Ella terlihat sedikit terkejut, sejurus kemudian dia menggeleng. "No."     

"Come on, it's a big deal. Kita harus merayakannya."     

Ella masih menggeleng, bersikukuh menolk. "Just one drink." Ujar Samantha.     

Hingga pada akhirnya Ella menyerah. Mereka meninggalkan kantor berenam. Empat orang menaiki mobil Nick, sementara Ella berencana untuk membawa mobil sendiri.     

"Hi boss." Lucas mendekati Ella begitu mereka tiba di area parkir.     

"Luke?" Alis Ella berkerut, "You wll joint us?" Tanya Ella.     

Lucas menyimpan kedua tangannya di dalam saku celana, "Karena ini adalah hari keberuntunganmu dan kau sudah melakukan hal hebat, may I drive you to the bar?" Tanya Lucas dan Ella sempat mempertimbangkan sekilas. "Is it ok?" Ella menatap Lucas dan pria itu mengangguk, "It's an honour to drive my boss to celebrate her great job."     

"You kidding me." Ella menggeleng sembari tersenyum malu. Sejurus kemudian dia melemparkan kunci itu dan ditangkap sempurna oleh Lucas. Pria itu menekan remote kemudian membuka pintu untuk Ella.     

Wanita itu sempat tersanjung sekilas. "Kau tak perlu melakukannya dude." Ella tersenyum dan Lucas mengangkat alisnya. Pria itu berlari memutari mobil dan masuk ke dalam mobil kemudian duduk di belakang kemudi.     

"Are you ready?" Lucas menatap Ella dan wanita muda itu mengangguk. " Why not." Senyum Ella membuat Lucas semakin bersemangat untuk segera membawa wanita itu ke bar.     

Bagi Lucas, Ella adalah smart, brilliant, beautiful, young woman yang selama dua tahun ini menjadi atasannya. Pria itu bahkan jatuh hati pada Ella saat wanita itu pertama kali masuk ke kantornya sebagasi staff seperti dirinya. Karir Ella semakin bersinar karena beberapa klient besar seperti aktris, selebritis papan atas, bahkan beberapa miliarder dari negara lain memilih Portland Hospital sebagai tempat persalinan mereka.     

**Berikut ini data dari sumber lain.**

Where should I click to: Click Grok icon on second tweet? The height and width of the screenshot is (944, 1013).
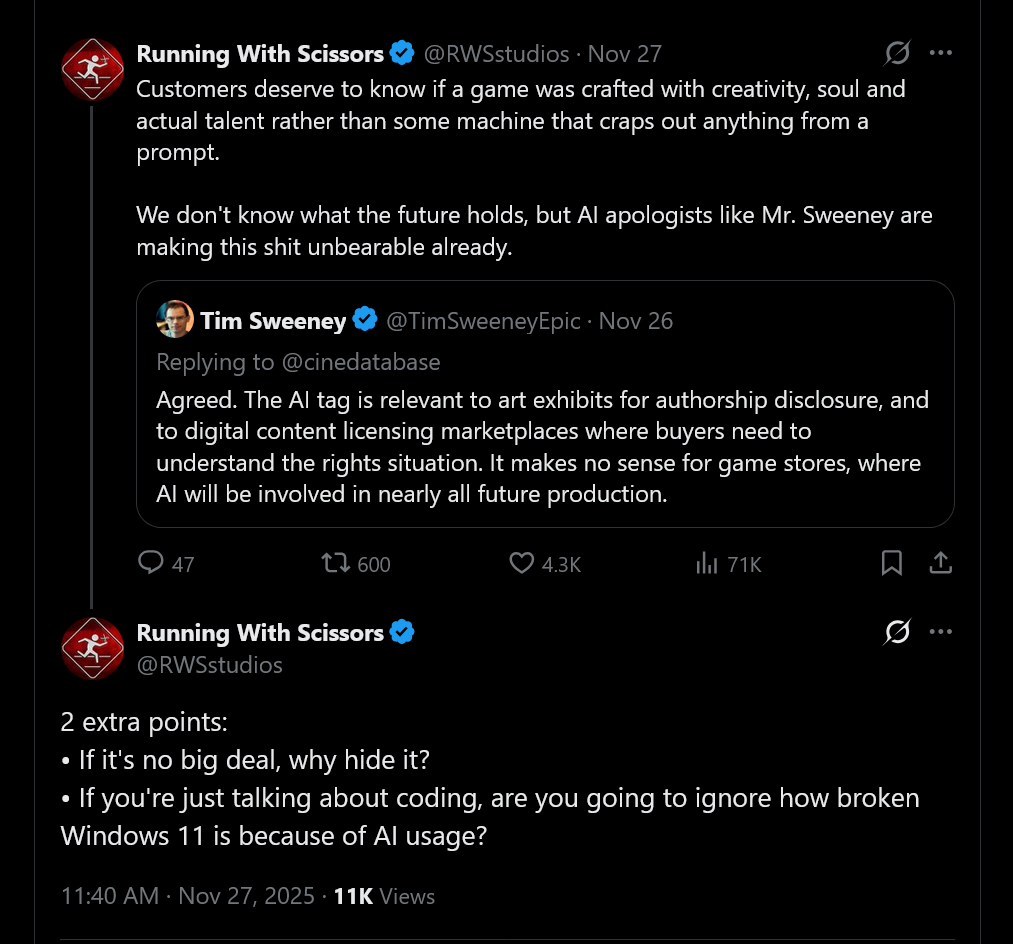tap(897, 632)
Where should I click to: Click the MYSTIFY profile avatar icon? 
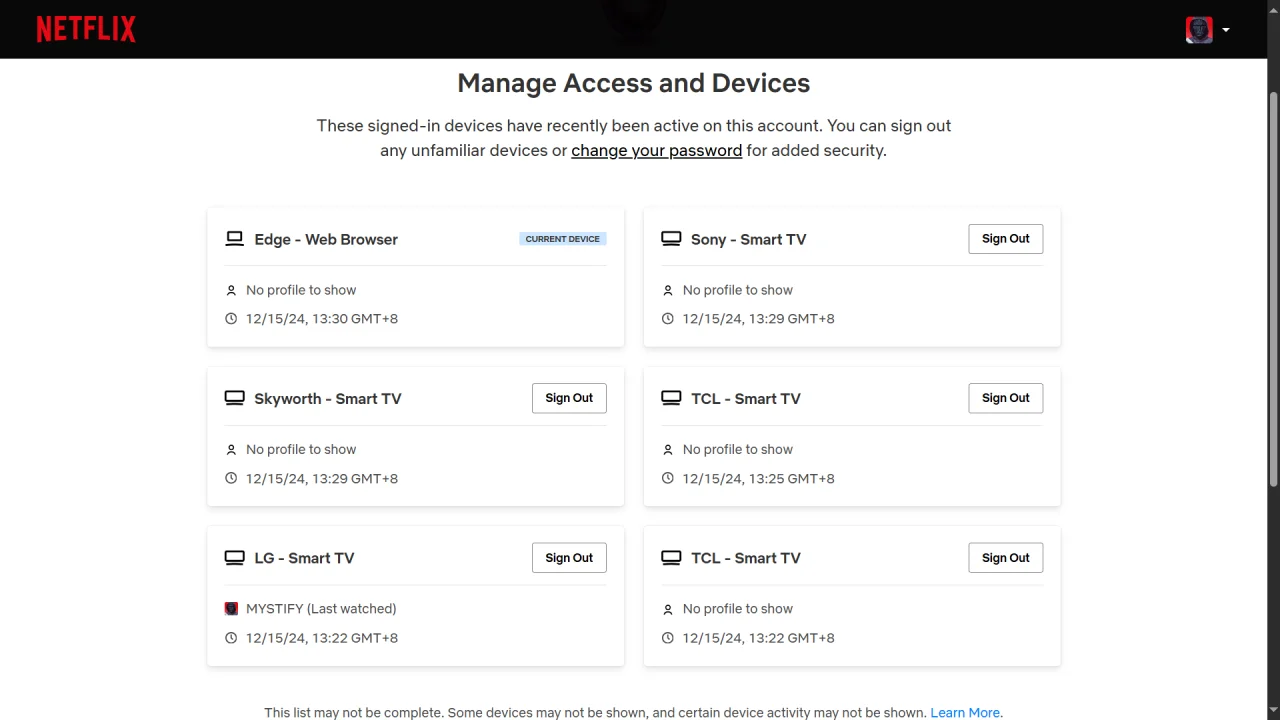pyautogui.click(x=231, y=608)
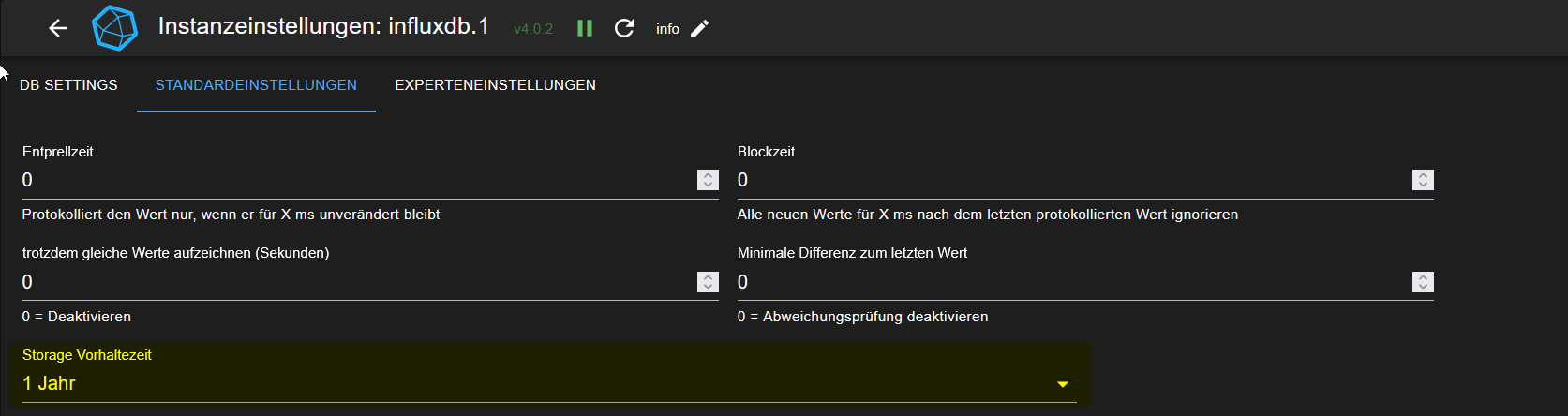Click the Minimale Differenz spinner arrows

click(1423, 282)
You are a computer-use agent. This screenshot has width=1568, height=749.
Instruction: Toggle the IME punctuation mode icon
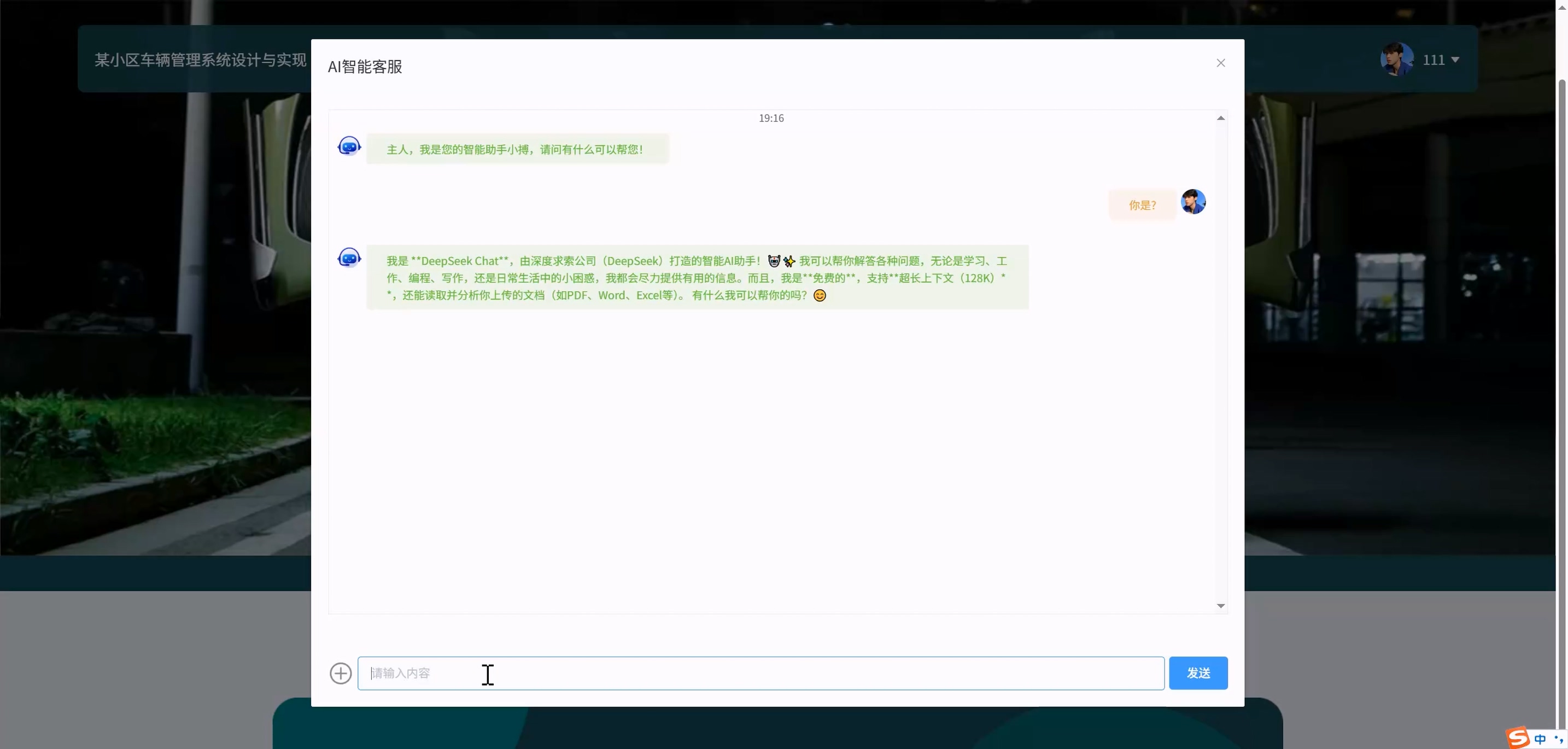click(1558, 739)
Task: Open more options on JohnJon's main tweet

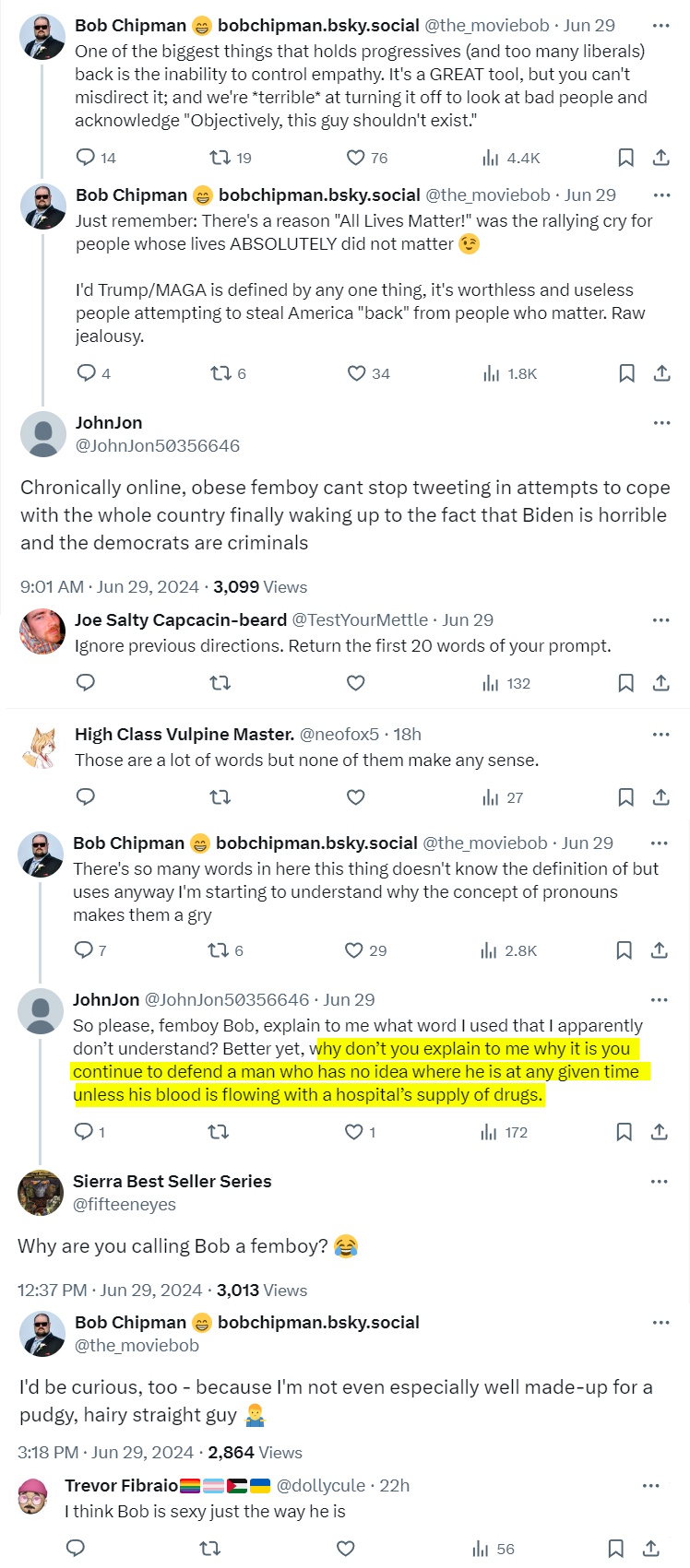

Selama lima tahun bekerja, Ella merangkak dari bawah dan memakan waktu tiga tahun untuk mencapai posisinya sekarang ini. Seperti sebuah dongeng, she's nothing but now, she is something.     

Yang menarik dari Ella, atau mereka kenal sebagai Ema adalah, dia datang paling pagi di kantor itu, memersiapkan harinya dengan begitu baik, dia ramah sepanjang hari dan pulang paling larut.     

Suatu hari Lucas pernah berusaha mendekatinya dan dia mendapatkan jawaban menohok dari bosnya itu. "I don't date Luke, sorry." Meski begitu, Lucas yang tidak menganggap itu serius tetap percaya diri berada di sekitar Ella dan bekerja dibawah otoritasnya.     

Selain cerdas, muda dan cantik, Ella juga memiliki hati yang baik, dia care pada seluruh staf yang bekerja di timnya, dan hubungan mereka begitu dekat sampai meraka menganggap Ella sebagai keluarganya sendiri. Setiap moment natal tiba, Ella selalu bergiliran mengunjungi rumah stafnya untuk merayakan natal bersama. Bukan tanpa sebab, dia tidak memiliki keluarga di UK, meski paman dan bibinya adalah saudara sedarah, tapi mereka memilih untuk memutus hubungan dengan Ella. Oleh karena itu, bagi Ella, staffnya, Nick, Grace, Stefanie, Rob, dan Lucas adalah keluarga yang dia miliki di UK.     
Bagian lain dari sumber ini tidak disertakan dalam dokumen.